UNITED STATES
SECURITIES AND EXCHANGE COMMISSION
Washington, D.C. 20549 
__________________________________________________________________________
FORM 8-K
 _______________________________________________

CURRENT REPORT
Pursuant to Section 13 or 15(d) of the Securities Exchange Act of 1934

Date of Report (Date Earliest Event Reported): February 3, 2020
__________________________________________________________ 
APX GROUP HOLDINGS, INC.
(Exact name of registrant as specified in its charter)
__________________________________________________________ 
Delaware
333-191132-02
46-1304852
(State or Other Jurisdiction of
Incorporation)
(Commission File Number)
(IRS Employer
Identification No.)
4931 North 300 West
Provo, UT 84604
(Address of Principal Executive Offices) (Zip Code)
 
(801) 377-9111
(Registrant's telephone number, including area code)
 
Not Applicable
(Former Name or Former Address, if Changed Since Last Report)
__________________________________________________________ 

Check the appropriate box below if the Form 8–K filing is intended to simultaneously satisfy the filing obligation of the registrant under any of the following provisions:
Written communications pursuant to Rule 425 under the Securities Act (17 CFR 230.425)
Soliciting material pursuant to Rule 14a–12 under the Exchange Act (17 CFR 240.14a–12)
 
Pre–commencement communications pursuant to Rule 14d–2(b) under the Exchange Act (17 CFR 240.14d–2(b))
 
Pre–commencement communications pursuant to Rule 13e–4(c) under the Exchange Act (17 CFR 240.13e–4(c))

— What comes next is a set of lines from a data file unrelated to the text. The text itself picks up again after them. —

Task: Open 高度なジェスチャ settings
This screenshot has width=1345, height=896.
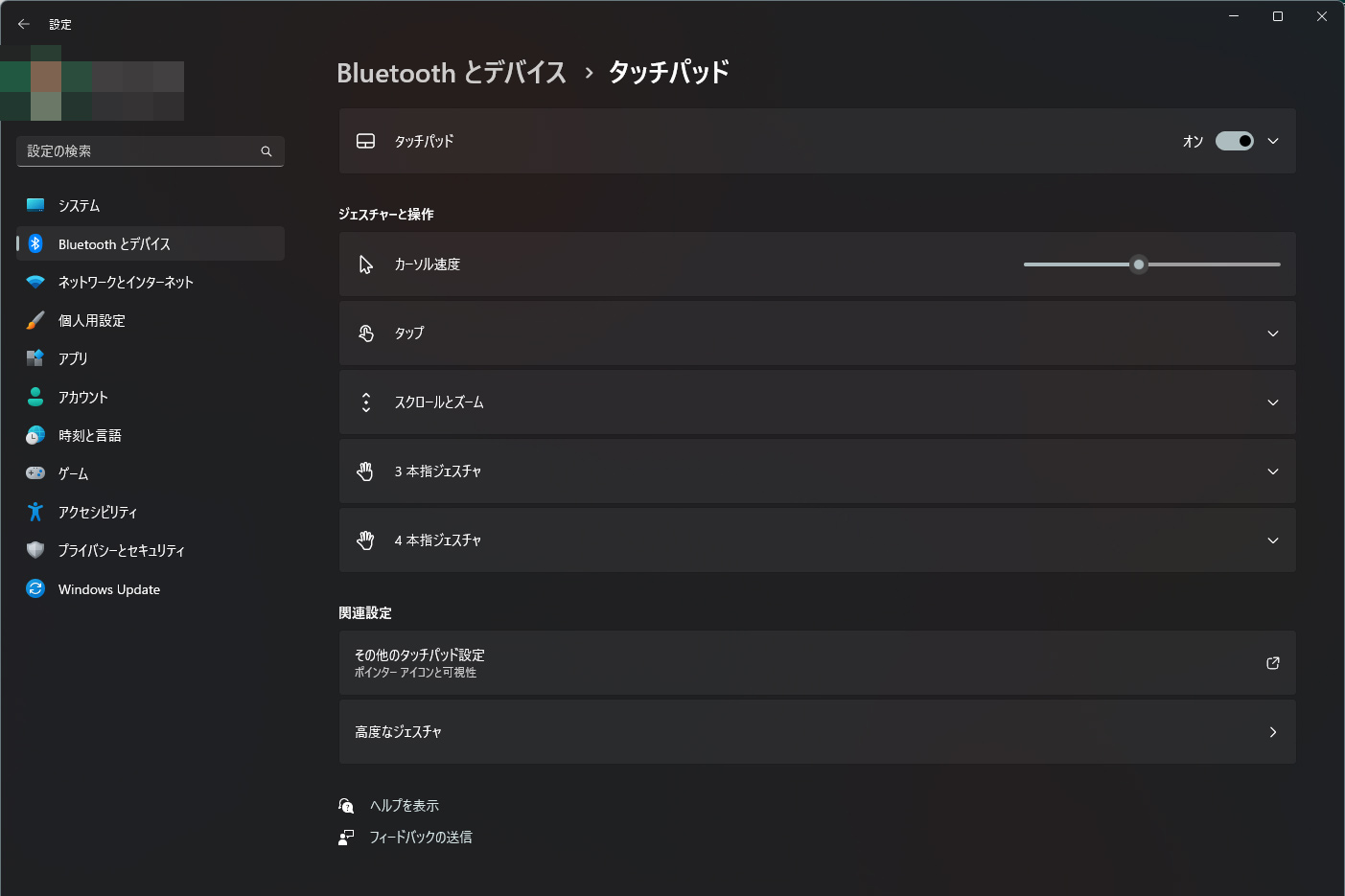Action: (817, 732)
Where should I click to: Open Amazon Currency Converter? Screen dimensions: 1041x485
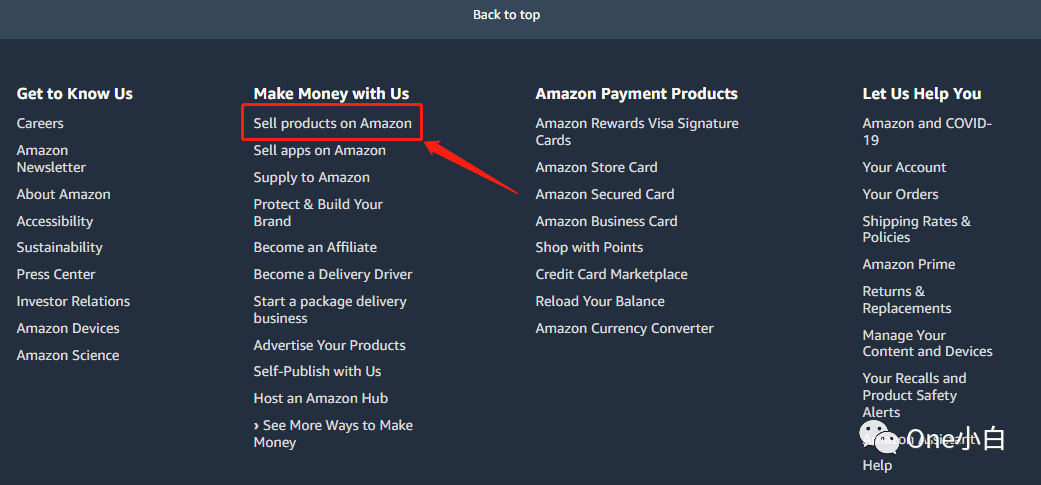pyautogui.click(x=624, y=328)
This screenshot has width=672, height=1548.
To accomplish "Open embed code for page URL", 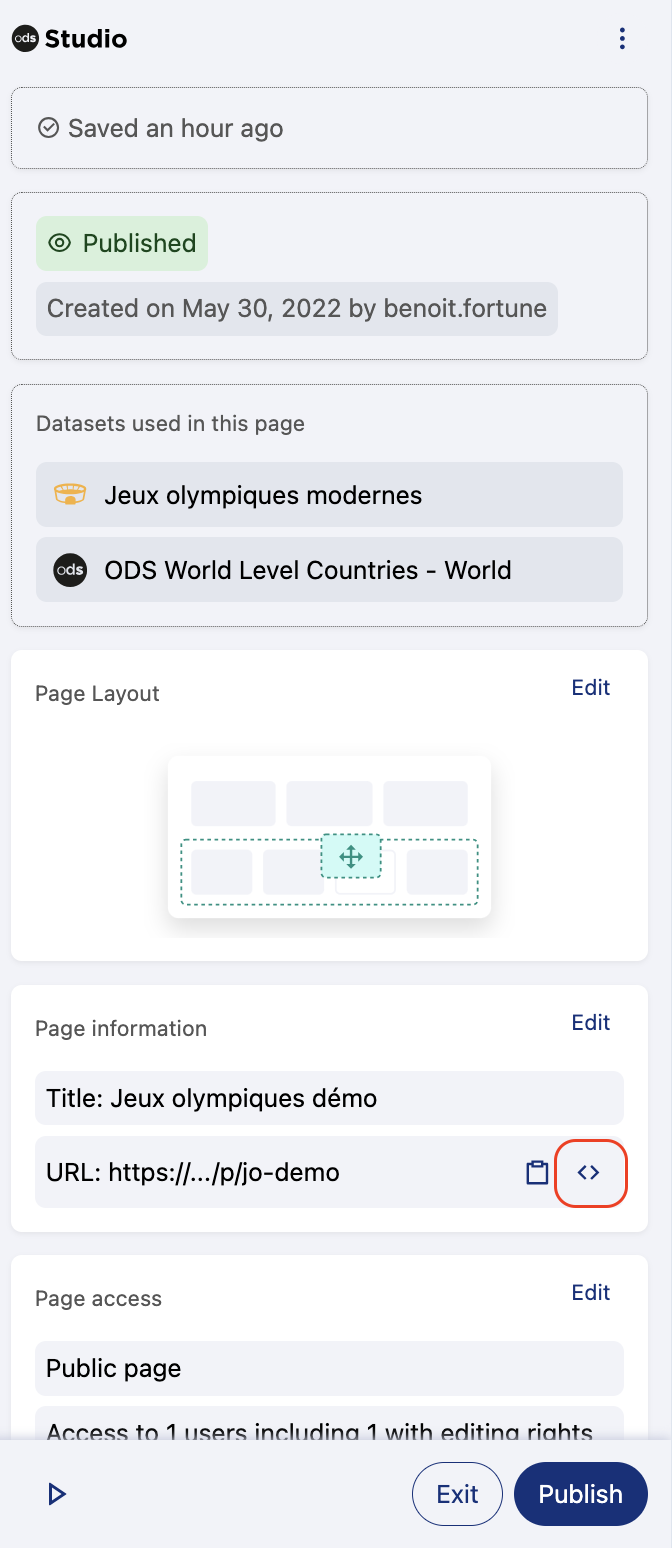I will (589, 1172).
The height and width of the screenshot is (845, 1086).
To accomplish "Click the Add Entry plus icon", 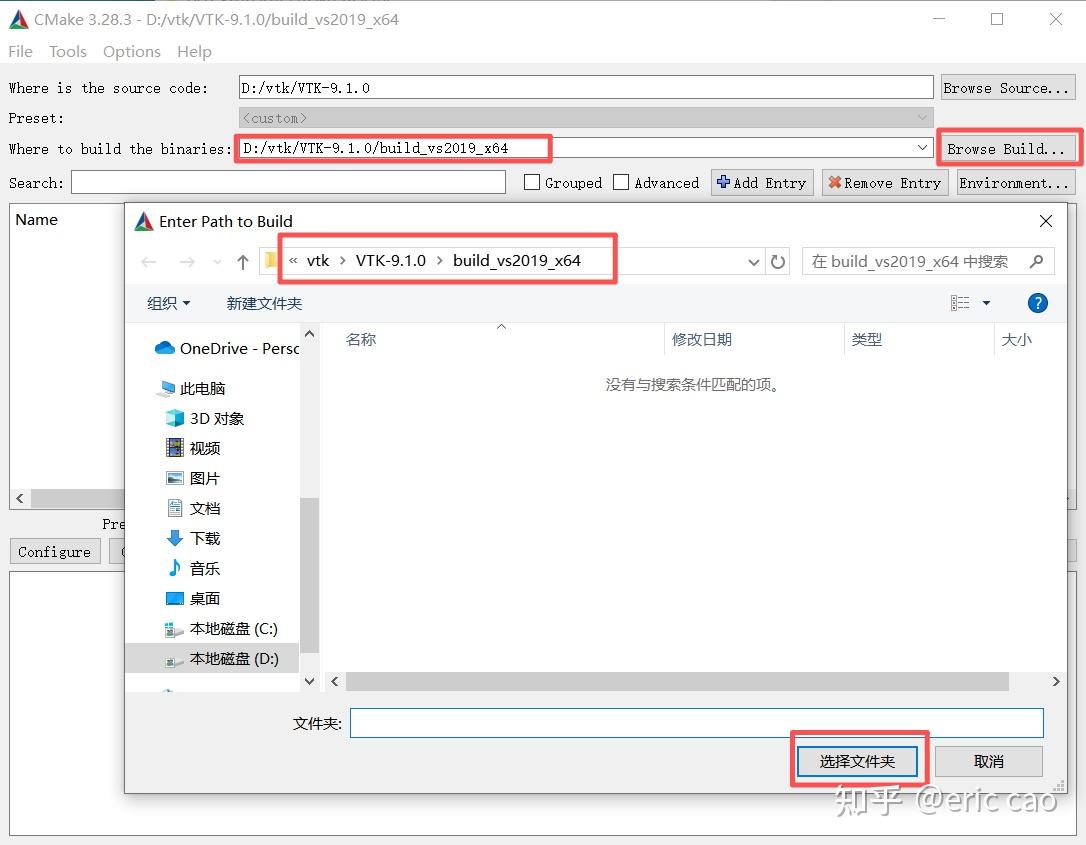I will (722, 182).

Securities registered pursuant to Section 12(b) of the Act: None.
Title of each class
 
Trading
Symbol(s)
 
Name of each exchange on which registered
 
 
 
 
 

Indicate by check mark whether the registrant is an emerging growth company as defined in Rule 405 of the Securities Act of 1933 (§230.405 of this chapter) or Rule 12b-2 of the Securities Exchange Act of 1934 (§240.12b-2 of this chapter).






Emerging growth company  ☐

If an emerging growth company, indicate by check mark if the registrant has elected not to use the extended transition period for complying with any new or revised financial accounting standards provided pursuant to Section 13(a) of the Exchange Act.  ☐
 






Item 2.02    Results of Operations and Financial Condition.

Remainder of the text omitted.